Avec les cinéphiles maniaques de la société Artus, passée maîtresse en matière de sauvegarde du cinéma populaire européen, c’est tous les jours Noël, même à Pâques. Ainsi, cette estimable enseigne vient-elle de rééditer le chef d’œuvre de Giorgio Ferroni, Le Moulin des supplices – titre très idiot que l’on doit aux distributeurs français –, alors que l’original s’intitulait bien plus joliment : Le Moulin des femmes de pierre.

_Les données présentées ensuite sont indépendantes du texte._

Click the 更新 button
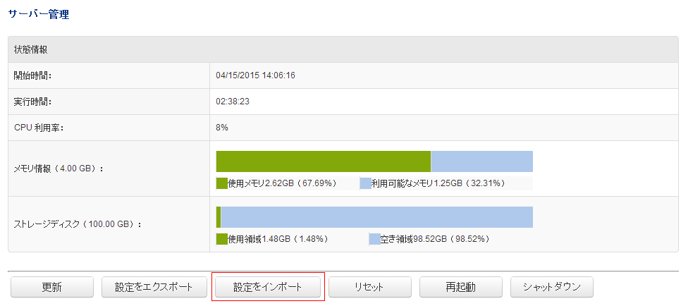[52, 287]
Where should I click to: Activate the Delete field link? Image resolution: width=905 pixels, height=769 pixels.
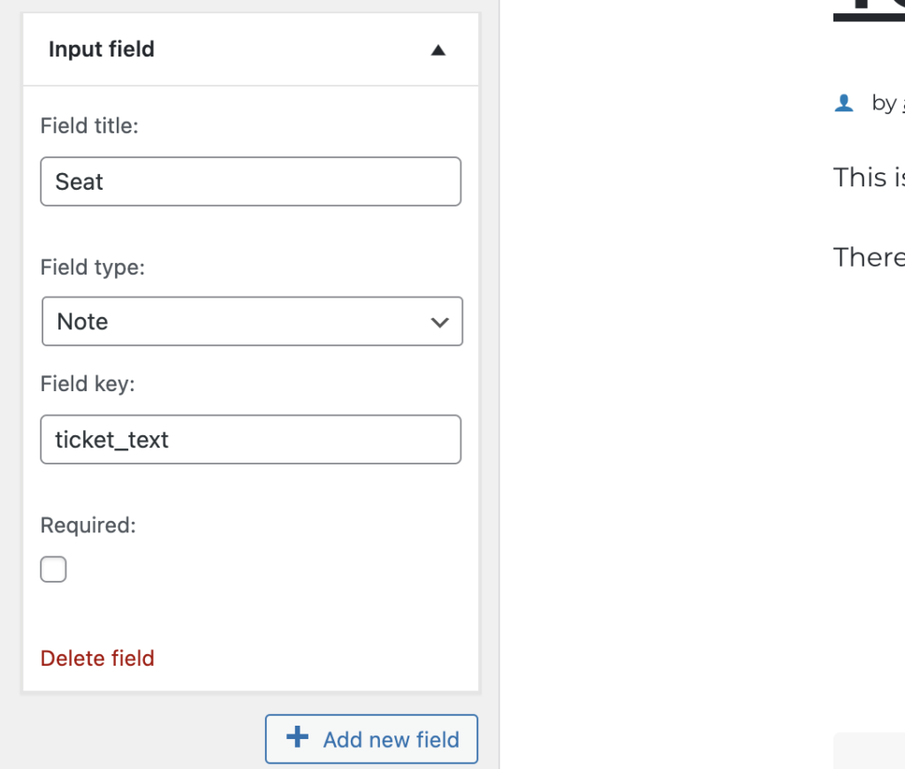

De quoi s’agit-il ? Tout simplement du premier film gothique italien tourné en couleurs, en 1960, alors que l’autre étalon du genre, le désormais classique Masque du démon de Mario Bava, se contentait d’un simple noir et blanc, fut-il sublime. Mais il faut alors concurrencer les Anglais de la Hammer sur leur propre terrain, eux qui viennent de redonner, grâce à des acteurs tels que Christopher Lee et Peter Cushing, des cinéastes du calibre de Terence Fisher et John Gilling, leur lustre perdu aux monstres du très américain studio Universal : baron Frankenstein, comte Dracula et autres personnages tout aussi peu fréquentables.
Il peut arriver que les plagiaires puissent faire preuve d’autant de talent que les plagiés, car en matière esthétique, les Italiens n’ont évidemment de leçons à recevoir de personne et Giorgio Ferroni n’est pas non plus le premier venu, même si ayant aligné plus de documentaires que de films stricto sensu. Accessoirement, il est l’un des derniers cinéastes locaux à être demeuré fidèle au Duce, le suivant même dans la très discutable république de Salo. Que les démocrates sensibles se rassurent, cela ne se voit pas dans ce film ; si ce n’est l’atmosphère crépusculaire, peut-être.
En bonne logique, tout cela aurait dû être tourné dans un palais italien, avec paysages de Toscane en arrière-plan. Mais Ferroni préfère les clairs obscurs hollandais, les canaux et les moulins noyés dans la brume. C’est justement dans un moulin, possession d’un maître en automates, – les fameuses femmes de pierre plus haut évoquées, même si de cire en la circonstance – que se passe la majeure partie du film. La fille du maître des lieux, sublime Scilla Gabel (alors doublure très poumonnée de Sophia Loren) se meurt de langueur. D’où un besoin urgent de sang frais. Sang de jeunes filles si possible, autrement le film est moins avenant. D’où, encore, la présence de la pimpante Dany Carrel dont on entrevoit, quelques fugaces secondes, la rondeur des seins. Pas de doute, c’est un film italien.
En 1960, tout cela fait grand scandale : trop de sexe, de noirceur et de violence. À la revoyure de 2019, on croit rêver, tant les temps ont changé. L’actuelle violence gratuite coule tellement de source que plus personne ne s’en émeut ; quant aux nouveaux clercs, ils préfèrent s’indigner à propos des blagues misogynes à Toto imprimées sur emballages de Carambar. À chaque époque ses indignations. Ces considérations sociétales évacuées, demeure un film d’une splendeur renversante. Chaque plan est un tableau. D’un Vermeer, on passe à un Rembrandt. Les cadrages adoptent les lignes de fuite propres aux primitifs flamands. C’est un film qui se contemple autant qu’il se voit.
L’ensemble n’a pas pris une ride, même si délicieusement daté. Le héros aime l’héroïne. Leur amour est pur. Et même les méchants font le mal par amour. C’est beau. Tout aussi beau que le magnifique objet concocté dans l’atelier d’Artus, en forme de livre, comportant, en sus du film en DVD et Blu-ray, quelques heures de bonus permettant d’écouter les spécialistes du genre, sans oublier, morceau de choix, un essai plus qu’érudit de près de cent pages, signé d’Alain Petit, figure tutélaire de ces films trop souvent oubliés, parce que jugés trop populaires par le clergé cinéphile d’État. L’occasion est donc trop belle de découvrir ou de redécouvrir ce bijou baroque dont l’influence se fait encore sentir aujourd’hui, jusque chez Kiyoshi Kurosawa, chef de file de la nouvelle vague japonaise.
En effet, s’il y a des films qui marquent leur époque et d’autres qui se contentent de surfer sur le vide de l’air du temps, Le moulin des supplices fait d’évidence partie de la première catégorie.